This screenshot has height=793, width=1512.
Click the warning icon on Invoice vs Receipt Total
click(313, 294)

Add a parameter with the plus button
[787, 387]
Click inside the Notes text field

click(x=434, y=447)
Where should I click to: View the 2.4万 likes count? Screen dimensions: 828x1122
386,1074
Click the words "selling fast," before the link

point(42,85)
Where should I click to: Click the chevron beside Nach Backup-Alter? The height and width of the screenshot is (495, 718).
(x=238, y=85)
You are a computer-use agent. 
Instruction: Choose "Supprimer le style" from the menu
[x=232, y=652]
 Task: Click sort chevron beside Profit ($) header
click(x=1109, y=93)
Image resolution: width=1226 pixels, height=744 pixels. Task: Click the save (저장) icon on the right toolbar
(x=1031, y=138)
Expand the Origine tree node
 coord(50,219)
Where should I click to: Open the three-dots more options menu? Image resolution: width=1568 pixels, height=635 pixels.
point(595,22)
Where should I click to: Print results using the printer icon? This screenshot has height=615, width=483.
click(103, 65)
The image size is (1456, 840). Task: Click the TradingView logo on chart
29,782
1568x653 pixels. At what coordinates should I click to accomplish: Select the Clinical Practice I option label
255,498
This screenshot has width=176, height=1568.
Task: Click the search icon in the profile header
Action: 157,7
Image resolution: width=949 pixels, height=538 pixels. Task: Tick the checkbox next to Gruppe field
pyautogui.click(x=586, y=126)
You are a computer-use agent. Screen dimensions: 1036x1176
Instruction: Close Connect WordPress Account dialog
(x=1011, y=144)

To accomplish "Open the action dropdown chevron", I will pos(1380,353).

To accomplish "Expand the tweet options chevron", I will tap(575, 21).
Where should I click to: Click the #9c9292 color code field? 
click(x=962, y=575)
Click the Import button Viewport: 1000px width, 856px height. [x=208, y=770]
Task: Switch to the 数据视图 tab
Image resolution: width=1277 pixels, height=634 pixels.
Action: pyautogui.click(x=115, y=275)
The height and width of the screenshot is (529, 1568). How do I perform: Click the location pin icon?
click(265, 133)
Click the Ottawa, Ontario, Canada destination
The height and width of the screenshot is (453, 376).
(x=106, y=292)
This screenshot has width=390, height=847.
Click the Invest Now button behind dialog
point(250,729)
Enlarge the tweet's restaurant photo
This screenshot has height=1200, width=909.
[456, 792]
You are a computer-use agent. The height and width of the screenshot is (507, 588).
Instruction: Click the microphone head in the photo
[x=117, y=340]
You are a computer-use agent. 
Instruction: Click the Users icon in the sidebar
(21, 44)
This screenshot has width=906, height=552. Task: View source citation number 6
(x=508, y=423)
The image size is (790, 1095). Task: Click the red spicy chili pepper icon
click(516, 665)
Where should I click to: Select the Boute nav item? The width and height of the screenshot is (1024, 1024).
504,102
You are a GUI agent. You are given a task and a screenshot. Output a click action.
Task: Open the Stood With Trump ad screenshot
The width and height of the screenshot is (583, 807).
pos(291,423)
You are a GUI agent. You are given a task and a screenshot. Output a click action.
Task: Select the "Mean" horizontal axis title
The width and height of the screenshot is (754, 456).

◆ ◆ ◆ ◆ ◆ ◆ ◆

• **Try it**
Copy each line of the records verbatim.

• **Your solution**
This screenshot has height=793, width=1512.
Click the warning icon on Invoice vs Receipt Total
click(313, 294)

Add a parameter with the plus button
[787, 387]
Click inside the Notes text field

click(x=434, y=447)
Where should I click to: View the 2.4万 likes count? Screen dimensions: 828x1122
386,1074
Click the words "selling fast," before the link

point(42,85)
Where should I click to: Click the chevron beside Nach Backup-Alter? The height and width of the screenshot is (495, 718).
(x=238, y=85)
You are a computer-use agent. 
Instruction: Choose "Supprimer le style" from the menu
[x=232, y=652]
 Task: Click sort chevron beside Profit ($) header
click(x=1109, y=93)
Image resolution: width=1226 pixels, height=744 pixels. Task: Click the save (저장) icon on the right toolbar
(x=1031, y=138)
Expand the Origine tree node
 coord(50,219)
Where should I click to: Open the three-dots more options menu? Image resolution: width=1568 pixels, height=635 pixels.
point(595,22)
Where should I click to: Print results using the printer icon? This screenshot has height=615, width=483.
click(103, 65)
The image size is (1456, 840). Task: Click the TradingView logo on chart
29,782
1568x653 pixels. At what coordinates should I click to accomplish: Select the Clinical Practice I option label
255,498
This screenshot has width=176, height=1568.
Task: Click the search icon in the profile header
Action: 157,7
Image resolution: width=949 pixels, height=538 pixels. Task: Tick the checkbox next to Gruppe field
pyautogui.click(x=586, y=126)
You are a computer-use agent. Screen dimensions: 1036x1176
Instruction: Close Connect WordPress Account dialog
(x=1011, y=144)

To accomplish "Open the action dropdown chevron", I will pos(1380,353).

To accomplish "Expand the tweet options chevron", I will tap(575, 21).
Where should I click to: Click the #9c9292 color code field? 
click(x=962, y=575)
Click the Import button Viewport: 1000px width, 856px height. [x=208, y=770]
Task: Switch to the 数据视图 tab
Image resolution: width=1277 pixels, height=634 pixels.
Action: pyautogui.click(x=115, y=275)
The height and width of the screenshot is (529, 1568). How do I perform: Click the location pin icon?
click(265, 133)
Click the Ottawa, Ontario, Canada destination
The height and width of the screenshot is (453, 376).
(x=106, y=292)
This screenshot has width=390, height=847.
Click the Invest Now button behind dialog
point(250,729)
Enlarge the tweet's restaurant photo
This screenshot has height=1200, width=909.
[456, 792]
You are a computer-use agent. The height and width of the screenshot is (507, 588).
Instruction: Click the microphone head in the photo
[x=117, y=340]
You are a computer-use agent. 
Instruction: Click the Users icon in the sidebar
(21, 44)
This screenshot has width=906, height=552. Task: View source citation number 6
(x=508, y=423)
The image size is (790, 1095). Task: Click the red spicy chili pepper icon
click(516, 665)
Where should I click to: Select the Boute nav item? The width and height of the screenshot is (1024, 1024).
504,102
You are a GUI agent. You are given a task and a screenshot. Output a click action.
Task: Open the Stood With Trump ad screenshot
The width and height of the screenshot is (583, 807).
pos(291,423)
You are a GUI agent. You are given a task and a screenshot. Output a click action.
Task: Select the "Mean" horizontal axis title
The width and height of the screenshot is (754, 456).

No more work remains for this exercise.